_Your objective_.
Look over the lines below. Report each one that includes the string "will".

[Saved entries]
+ + + + +

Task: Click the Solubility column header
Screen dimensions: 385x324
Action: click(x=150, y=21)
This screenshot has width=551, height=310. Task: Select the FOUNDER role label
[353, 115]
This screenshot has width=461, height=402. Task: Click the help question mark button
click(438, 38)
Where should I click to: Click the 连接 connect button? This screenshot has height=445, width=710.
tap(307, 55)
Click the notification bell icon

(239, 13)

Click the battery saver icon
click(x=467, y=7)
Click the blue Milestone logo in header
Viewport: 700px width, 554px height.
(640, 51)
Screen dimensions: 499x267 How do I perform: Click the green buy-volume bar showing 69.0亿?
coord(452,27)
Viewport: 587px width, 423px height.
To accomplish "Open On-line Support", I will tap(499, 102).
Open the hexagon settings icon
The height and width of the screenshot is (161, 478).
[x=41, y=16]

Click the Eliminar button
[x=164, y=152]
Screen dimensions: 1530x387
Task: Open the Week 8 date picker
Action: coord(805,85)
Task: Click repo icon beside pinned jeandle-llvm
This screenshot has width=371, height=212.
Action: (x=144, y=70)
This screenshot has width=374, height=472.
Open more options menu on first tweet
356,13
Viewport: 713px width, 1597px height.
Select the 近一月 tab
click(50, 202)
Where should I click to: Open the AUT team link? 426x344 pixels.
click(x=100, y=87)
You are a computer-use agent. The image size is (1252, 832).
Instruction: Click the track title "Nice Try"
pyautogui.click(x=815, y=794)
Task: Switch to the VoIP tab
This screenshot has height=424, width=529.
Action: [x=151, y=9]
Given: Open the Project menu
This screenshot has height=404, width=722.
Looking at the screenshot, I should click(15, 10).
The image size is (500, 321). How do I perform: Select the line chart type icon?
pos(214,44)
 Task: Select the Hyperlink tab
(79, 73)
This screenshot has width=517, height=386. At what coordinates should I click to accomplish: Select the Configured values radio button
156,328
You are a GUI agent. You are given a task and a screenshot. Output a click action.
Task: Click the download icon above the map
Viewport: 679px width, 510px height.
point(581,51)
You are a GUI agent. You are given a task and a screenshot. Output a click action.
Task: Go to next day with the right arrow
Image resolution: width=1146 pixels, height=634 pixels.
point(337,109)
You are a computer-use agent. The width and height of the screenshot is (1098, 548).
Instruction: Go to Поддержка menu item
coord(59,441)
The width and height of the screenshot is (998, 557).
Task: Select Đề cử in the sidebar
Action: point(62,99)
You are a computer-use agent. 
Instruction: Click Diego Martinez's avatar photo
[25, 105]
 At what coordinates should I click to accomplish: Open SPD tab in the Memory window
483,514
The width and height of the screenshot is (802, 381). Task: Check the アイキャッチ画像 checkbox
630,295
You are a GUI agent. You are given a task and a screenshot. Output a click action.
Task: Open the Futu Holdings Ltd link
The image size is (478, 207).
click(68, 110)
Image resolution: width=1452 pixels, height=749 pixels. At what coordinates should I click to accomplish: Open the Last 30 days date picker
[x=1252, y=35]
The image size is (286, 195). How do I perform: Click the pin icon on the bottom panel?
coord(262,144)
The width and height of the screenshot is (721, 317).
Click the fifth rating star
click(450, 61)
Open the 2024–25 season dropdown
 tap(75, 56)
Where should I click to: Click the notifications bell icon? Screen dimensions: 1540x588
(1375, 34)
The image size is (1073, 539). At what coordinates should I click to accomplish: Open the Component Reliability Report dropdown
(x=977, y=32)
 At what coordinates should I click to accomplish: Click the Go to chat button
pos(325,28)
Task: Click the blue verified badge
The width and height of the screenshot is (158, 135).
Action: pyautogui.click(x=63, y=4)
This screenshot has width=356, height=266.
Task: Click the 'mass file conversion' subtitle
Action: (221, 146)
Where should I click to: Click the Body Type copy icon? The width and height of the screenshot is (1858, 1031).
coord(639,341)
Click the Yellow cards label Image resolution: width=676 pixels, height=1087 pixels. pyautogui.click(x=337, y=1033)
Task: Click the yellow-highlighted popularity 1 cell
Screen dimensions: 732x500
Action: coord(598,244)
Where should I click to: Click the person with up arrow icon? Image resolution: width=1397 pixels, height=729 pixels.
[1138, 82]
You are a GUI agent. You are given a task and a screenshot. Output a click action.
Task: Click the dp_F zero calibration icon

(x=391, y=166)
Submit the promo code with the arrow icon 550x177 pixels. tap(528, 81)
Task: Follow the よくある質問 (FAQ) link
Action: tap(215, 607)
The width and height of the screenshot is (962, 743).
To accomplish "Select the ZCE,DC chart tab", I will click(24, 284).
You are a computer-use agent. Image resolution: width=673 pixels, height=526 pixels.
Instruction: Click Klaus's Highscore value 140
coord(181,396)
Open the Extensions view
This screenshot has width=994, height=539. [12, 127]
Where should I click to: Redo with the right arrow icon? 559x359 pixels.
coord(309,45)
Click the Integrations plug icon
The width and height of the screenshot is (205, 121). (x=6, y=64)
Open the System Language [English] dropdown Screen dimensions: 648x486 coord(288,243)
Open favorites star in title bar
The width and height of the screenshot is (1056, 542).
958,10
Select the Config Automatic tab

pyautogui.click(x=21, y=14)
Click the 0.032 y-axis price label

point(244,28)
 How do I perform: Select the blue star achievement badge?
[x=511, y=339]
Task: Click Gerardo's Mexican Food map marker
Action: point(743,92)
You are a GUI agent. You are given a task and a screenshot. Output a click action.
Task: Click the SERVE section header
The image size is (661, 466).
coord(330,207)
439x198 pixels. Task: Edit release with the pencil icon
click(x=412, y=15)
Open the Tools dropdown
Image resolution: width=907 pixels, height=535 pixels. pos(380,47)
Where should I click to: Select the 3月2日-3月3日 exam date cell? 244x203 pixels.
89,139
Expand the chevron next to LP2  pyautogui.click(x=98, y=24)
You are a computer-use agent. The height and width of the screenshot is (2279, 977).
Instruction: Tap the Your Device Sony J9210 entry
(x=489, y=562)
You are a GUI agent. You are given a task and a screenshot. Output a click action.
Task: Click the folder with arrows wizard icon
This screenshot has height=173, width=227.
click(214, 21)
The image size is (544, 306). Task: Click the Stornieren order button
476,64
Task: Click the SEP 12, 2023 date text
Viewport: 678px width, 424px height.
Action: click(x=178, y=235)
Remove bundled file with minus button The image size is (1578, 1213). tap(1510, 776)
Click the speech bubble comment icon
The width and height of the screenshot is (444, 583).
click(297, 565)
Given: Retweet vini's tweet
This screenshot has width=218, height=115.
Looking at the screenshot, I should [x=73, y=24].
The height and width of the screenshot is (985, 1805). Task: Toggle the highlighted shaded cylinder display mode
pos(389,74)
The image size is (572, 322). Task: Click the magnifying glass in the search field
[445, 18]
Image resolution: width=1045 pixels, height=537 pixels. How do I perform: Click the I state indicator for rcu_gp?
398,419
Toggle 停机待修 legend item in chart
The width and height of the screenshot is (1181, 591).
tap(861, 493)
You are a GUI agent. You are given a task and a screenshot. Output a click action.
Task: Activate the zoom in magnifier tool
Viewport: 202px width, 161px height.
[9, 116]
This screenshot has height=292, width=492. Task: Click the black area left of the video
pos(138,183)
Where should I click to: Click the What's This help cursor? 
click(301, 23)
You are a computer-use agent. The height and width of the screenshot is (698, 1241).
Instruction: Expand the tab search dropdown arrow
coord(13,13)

+ + + + +

_Solution to this problem_.
To accomplish "Open On-line Support", I will tap(499, 102).
To accomplish "Select the ZCE,DC chart tab", I will click(24, 284).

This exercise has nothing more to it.